てるみくらぶ倒産の教訓は… 「返ってこない恐れ」常に意識を (1/2ページ)

2017.04.06

突然、破産申請した旅行会社「てるみくらぶ」の山田千賀子社長
突然、破産申請した旅行会社「てるみくらぶ」の山田千賀子社長【拡大】

 格安旅行の旅行代理店「てるみくらぶ」が、3月27日に破産を申請した。負債総額は151億円と報じられた。

 旅行代金を払ったのに出発できなくなったり、既に旅行に出かけている顧客が、予定の飛行機や宿を確保できないケースがあるなど、大きな混乱が生じている。

 既に申し込まれているツアーは3万6000件、金額にして約100億円あって、被害者はおよそ9万人に及ぶという。顧客が支払ったお金がどの程度弁済されるかは今後、決まる問題だが、1%程度しか弁済されないのではないかとの観測もある。

 一方、てるみくらぶには、今年の新卒採用内定者が58人いたが、就職先が破綻した彼らを、ほぼ無条件に雇ってもいいという企業が現れている。こちらは、おおむね美談だが、昨今の人手不足が背景にある話なのだろう。就職内定者の一部は、今回、たまたま助かった。

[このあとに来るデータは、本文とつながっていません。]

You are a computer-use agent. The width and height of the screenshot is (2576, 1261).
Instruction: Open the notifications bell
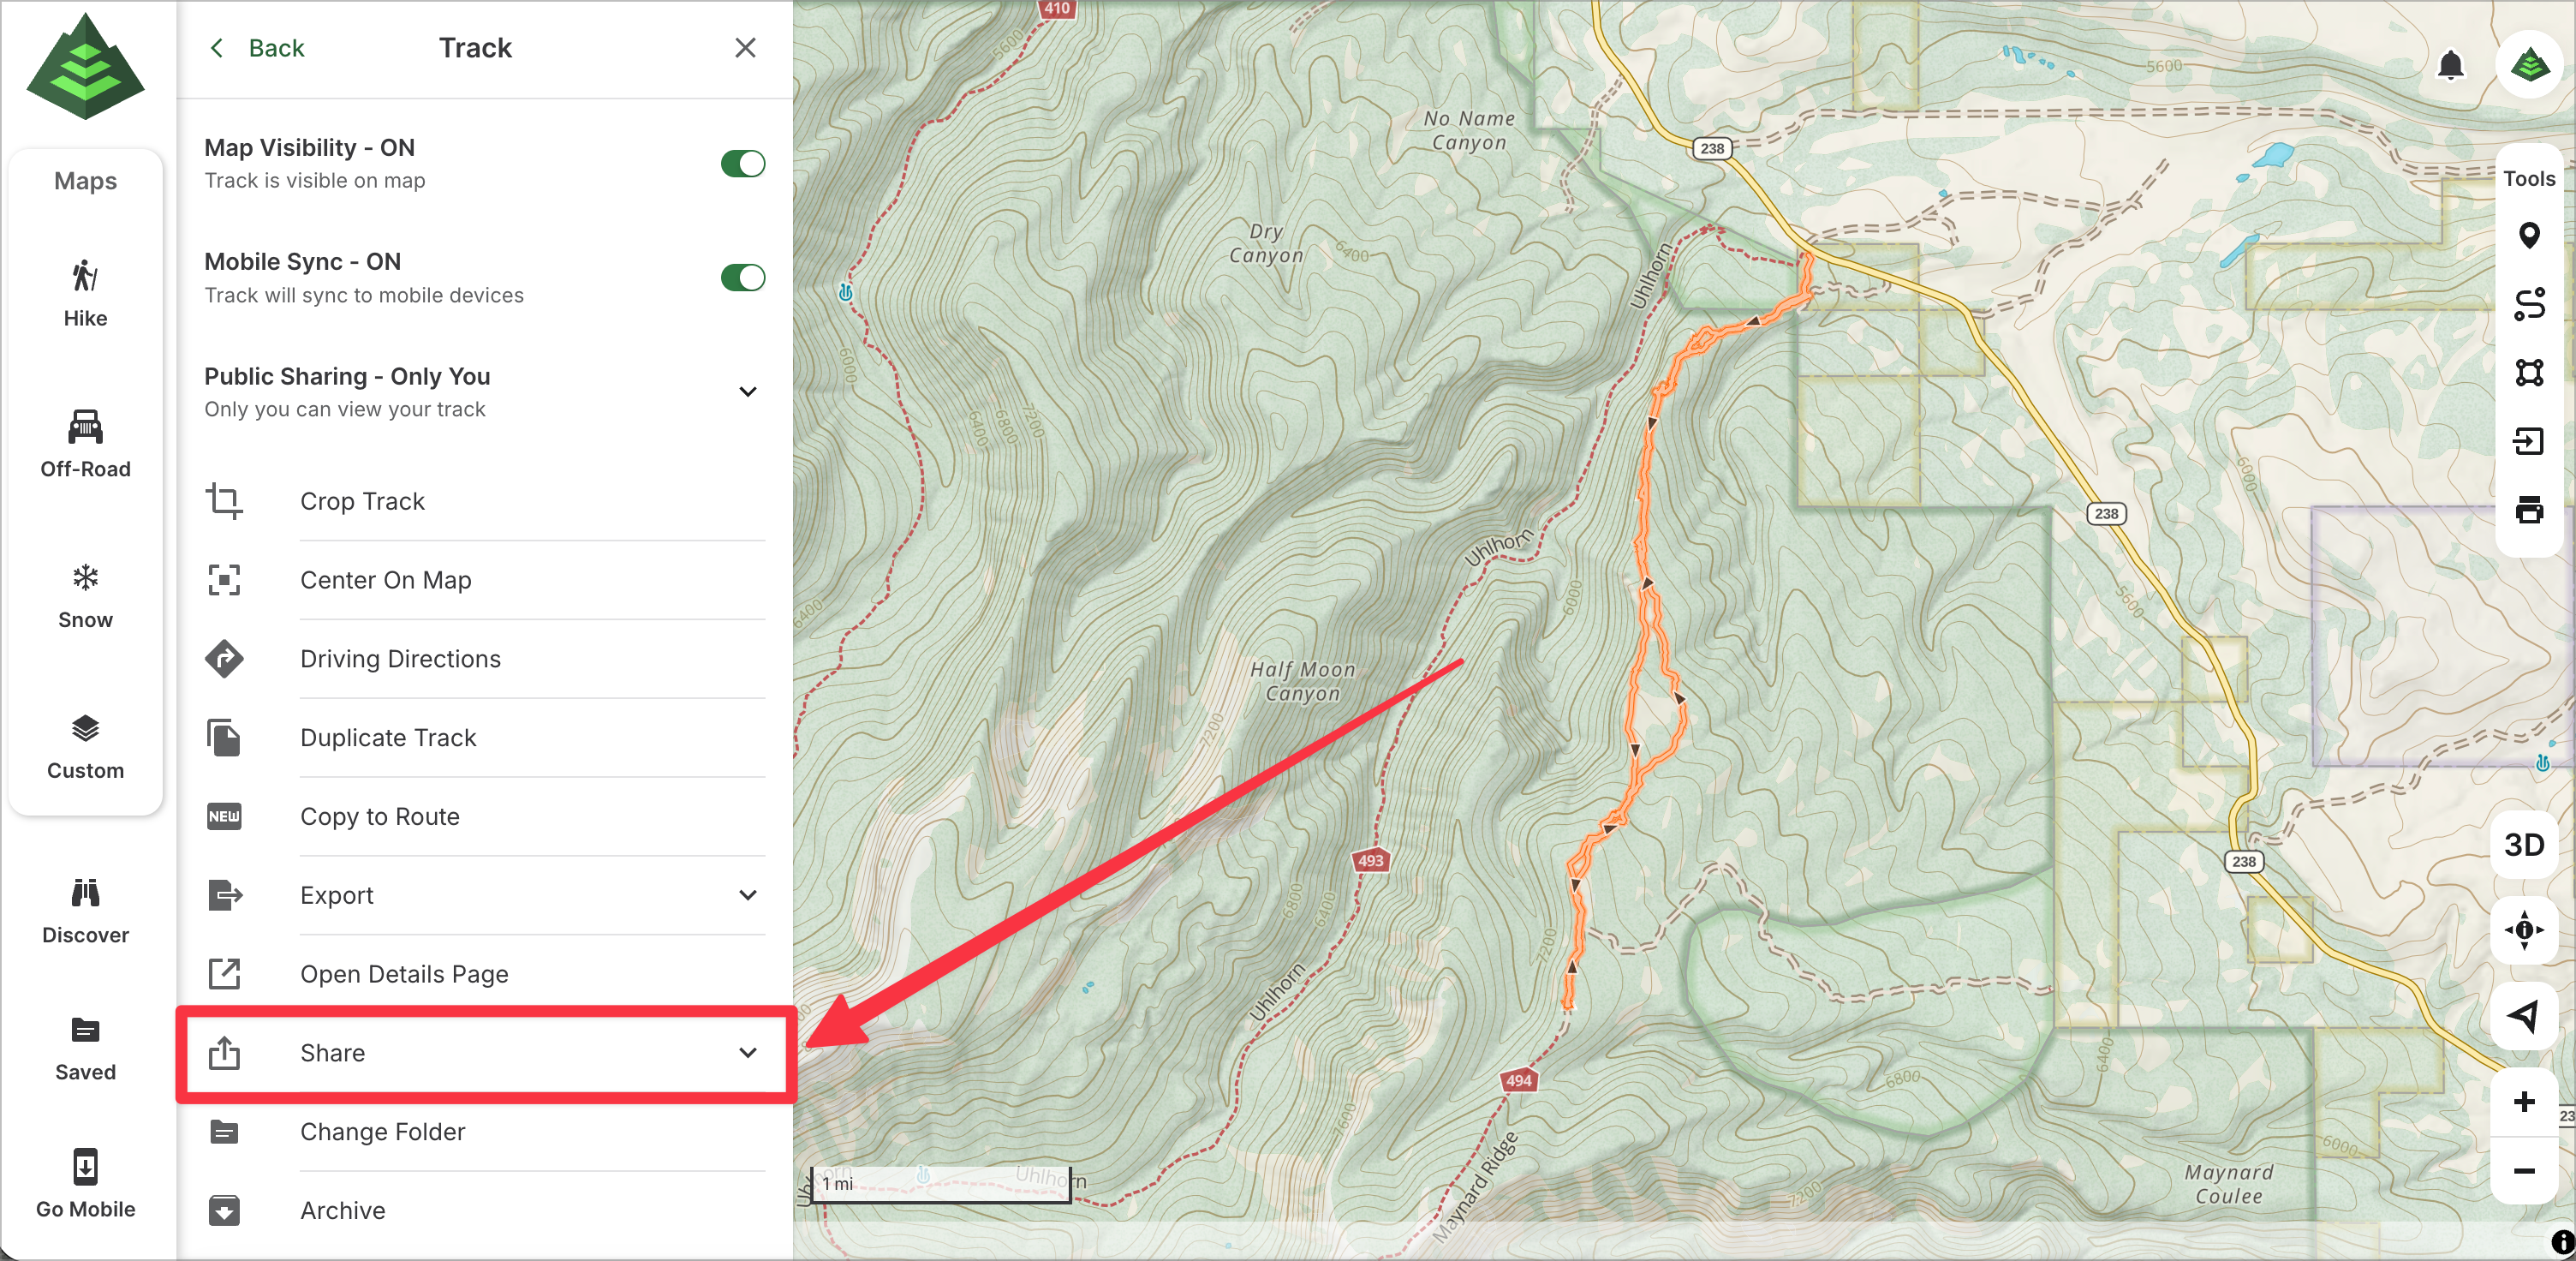click(2449, 66)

 しかし、顧客にとって、何とも「ひどい話!」であることは間違いない。

 てるみくらぶは、破産申請直前の3月23日まで新聞広告や自社サイトで商品をPRし、1日あたり1000件を超す予約を受け付けていた。当座の資金繰りを、新規募集で埋めようとしていたように見える。同社の代理人弁護士によると、昨年9月末時点で、約75億円の債務超過に陥っていて、内容の異なる複数の決算書を作っていたとのことで、粉飾決算の疑いがある。大変悪質な事例だ。

 だが、見方を変えると、経営状況が劣化して、資金繰りが苦しくなったとしても、企業はぎりぎりまで、その状況を隠したいと思うだろう。そのために、手元に入ってくる現金を流用してその場をしのぐことがあってもおかしくはない。